# A paint trick



## pritish_kul2 (Jul 22, 2007)

Sorry if has been posted previously.

1>Open Paint
2>Select Air brush. Fill two three colours in a small area
3>Select free form select and select the area whjere you have put the colours from air brush
4>Press shift, and move ur mouse keeping shift pressed
See the effect

Source : My own discovery


----------



## anniyan (Jul 22, 2007)

this is great man, nice find


----------



## mikeon (Jul 22, 2007)

hmmm nice one. looks cool....


----------



## prasad_den (Jul 22, 2007)

Very nice effect..


----------



## gauravakaasid (Jul 22, 2007)

nice find pritish


----------



## pritish_kul2 (Jul 22, 2007)

thank you everyone


----------



## xbonez (Jul 22, 2007)

doesn't seem to wotk for me. whats supposed to happen?


----------



## rajdeepsingh86 (Jul 22, 2007)

wow. great


----------



## xbonez (Jul 22, 2007)

ok, got it. cool


----------



## karnivore (Jul 22, 2007)

cool find, dude.


----------



## Manvendu Das (Jul 22, 2007)

Very good buddy.Liked it


----------



## koolbluez (Jul 22, 2007)

knew it.... works for any brush.. any selection... one of the MSPaint cookies...


----------



## _______ (Jul 22, 2007)

very good trick ..


----------



## mak1012 (Jul 22, 2007)

nice one


----------



## ~Phenom~ (Jul 22, 2007)

but what exactly happens ??


----------



## satyamy (Jul 22, 2007)

nice one


----------



## blueshift (Jul 22, 2007)

Very cool. Might be useful for abstract work.

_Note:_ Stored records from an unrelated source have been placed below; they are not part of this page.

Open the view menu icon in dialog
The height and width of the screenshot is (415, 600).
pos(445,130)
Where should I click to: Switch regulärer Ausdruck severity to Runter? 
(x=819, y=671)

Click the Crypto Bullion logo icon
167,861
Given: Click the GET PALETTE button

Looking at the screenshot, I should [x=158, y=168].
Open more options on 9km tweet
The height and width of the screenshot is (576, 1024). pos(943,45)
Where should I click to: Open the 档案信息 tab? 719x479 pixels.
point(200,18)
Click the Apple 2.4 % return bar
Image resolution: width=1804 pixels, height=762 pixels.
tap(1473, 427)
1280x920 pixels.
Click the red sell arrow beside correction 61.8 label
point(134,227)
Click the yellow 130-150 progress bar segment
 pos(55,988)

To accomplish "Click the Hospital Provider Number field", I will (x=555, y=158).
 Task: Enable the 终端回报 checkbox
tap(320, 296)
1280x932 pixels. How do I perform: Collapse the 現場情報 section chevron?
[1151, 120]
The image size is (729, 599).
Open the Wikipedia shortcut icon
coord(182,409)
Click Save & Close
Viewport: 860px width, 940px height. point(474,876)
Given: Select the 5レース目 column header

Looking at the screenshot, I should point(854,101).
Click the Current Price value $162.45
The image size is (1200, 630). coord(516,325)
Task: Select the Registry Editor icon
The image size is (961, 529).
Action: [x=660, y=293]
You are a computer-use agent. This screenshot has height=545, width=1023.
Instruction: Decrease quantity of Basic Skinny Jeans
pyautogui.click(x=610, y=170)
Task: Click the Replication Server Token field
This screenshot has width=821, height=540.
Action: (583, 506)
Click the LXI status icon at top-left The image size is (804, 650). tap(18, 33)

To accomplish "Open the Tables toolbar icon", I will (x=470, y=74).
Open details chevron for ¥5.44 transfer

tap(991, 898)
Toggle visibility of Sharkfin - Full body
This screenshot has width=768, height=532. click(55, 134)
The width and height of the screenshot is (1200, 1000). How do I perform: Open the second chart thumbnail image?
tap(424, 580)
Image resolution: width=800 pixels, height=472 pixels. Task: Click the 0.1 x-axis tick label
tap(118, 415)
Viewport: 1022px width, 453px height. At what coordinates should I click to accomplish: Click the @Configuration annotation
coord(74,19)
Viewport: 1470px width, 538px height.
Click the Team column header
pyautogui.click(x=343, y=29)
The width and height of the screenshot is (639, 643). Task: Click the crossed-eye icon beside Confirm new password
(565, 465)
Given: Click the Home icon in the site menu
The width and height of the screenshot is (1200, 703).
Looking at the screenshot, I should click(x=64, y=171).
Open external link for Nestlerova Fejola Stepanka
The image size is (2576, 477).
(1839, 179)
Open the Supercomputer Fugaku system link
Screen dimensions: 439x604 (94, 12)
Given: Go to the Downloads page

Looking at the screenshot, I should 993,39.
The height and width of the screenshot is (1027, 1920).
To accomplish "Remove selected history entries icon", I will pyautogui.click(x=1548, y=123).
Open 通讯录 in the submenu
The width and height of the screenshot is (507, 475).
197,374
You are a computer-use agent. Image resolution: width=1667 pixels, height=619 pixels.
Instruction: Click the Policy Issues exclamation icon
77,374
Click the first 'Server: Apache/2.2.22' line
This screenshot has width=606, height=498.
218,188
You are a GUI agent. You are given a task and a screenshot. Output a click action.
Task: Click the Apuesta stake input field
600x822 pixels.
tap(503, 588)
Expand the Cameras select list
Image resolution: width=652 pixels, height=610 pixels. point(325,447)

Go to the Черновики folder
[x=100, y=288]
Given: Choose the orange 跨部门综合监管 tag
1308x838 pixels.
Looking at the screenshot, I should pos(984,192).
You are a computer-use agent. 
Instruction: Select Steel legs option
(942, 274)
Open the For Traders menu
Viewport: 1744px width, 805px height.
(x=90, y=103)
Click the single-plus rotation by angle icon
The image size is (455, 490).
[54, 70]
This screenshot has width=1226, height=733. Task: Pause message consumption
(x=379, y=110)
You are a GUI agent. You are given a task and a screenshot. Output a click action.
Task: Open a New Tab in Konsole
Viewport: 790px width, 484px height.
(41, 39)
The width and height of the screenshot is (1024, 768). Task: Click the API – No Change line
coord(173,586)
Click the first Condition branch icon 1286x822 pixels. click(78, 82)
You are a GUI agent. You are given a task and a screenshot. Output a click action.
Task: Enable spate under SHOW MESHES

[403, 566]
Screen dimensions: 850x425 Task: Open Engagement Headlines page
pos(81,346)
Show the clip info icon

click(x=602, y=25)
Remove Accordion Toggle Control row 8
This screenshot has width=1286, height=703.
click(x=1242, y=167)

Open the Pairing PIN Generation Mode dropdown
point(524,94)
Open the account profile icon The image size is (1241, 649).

Thanks


----------



## ~Phenom~ (Jul 23, 2007)

some one please explain  what exactly happens ???


----------



## RCuber (Jul 23, 2007)

*img504.imageshack.us/img504/782/coolma1.jpg


----------



## ~Phenom~ (Jul 23, 2007)

^^is this what happens ????


----------



## RCuber (Jul 23, 2007)

yep its just one effect that you can get using shift.. it just makes trails...


----------



## ~Phenom~ (Jul 23, 2007)

i donno why , but i m not getting this effect here.


----------



## RCuber (Jul 23, 2007)

Select a part of a image using the select tool, then press SHIFT and drag using the mouse.

Check this 

*img46.imageshack.us/img46/61/selectsx1.th.jpg


----------



## pritish_kul2 (Jul 25, 2007)

~Phenom~ said:
			
		

> i donno why , but i m not getting this effect here.


got it?


----------



## munchy (Jul 25, 2007)

nice trick man..


----------



## sivarap (Jul 25, 2007)

Its been around since windows 3.1..... lol.....


----------



## ~Phenom~ (Jul 26, 2007)

charangk said:
			
		

> Select a part of a image using the select tool, then press SHIFT and drag using the mouse.
> 
> Check this
> 
> *img46.imageshack.us/img46/61/selectsx1.th.jpg


 finally got it , thanx yaar. it was not occuring because i selecting the entire area , now i selected a part of it and bingo.


----------



## RCuber (Jul 26, 2007)

^^ No problemo. 



			
				sivarap said:
			
		

> Its been around since windows 3.1..... lol.....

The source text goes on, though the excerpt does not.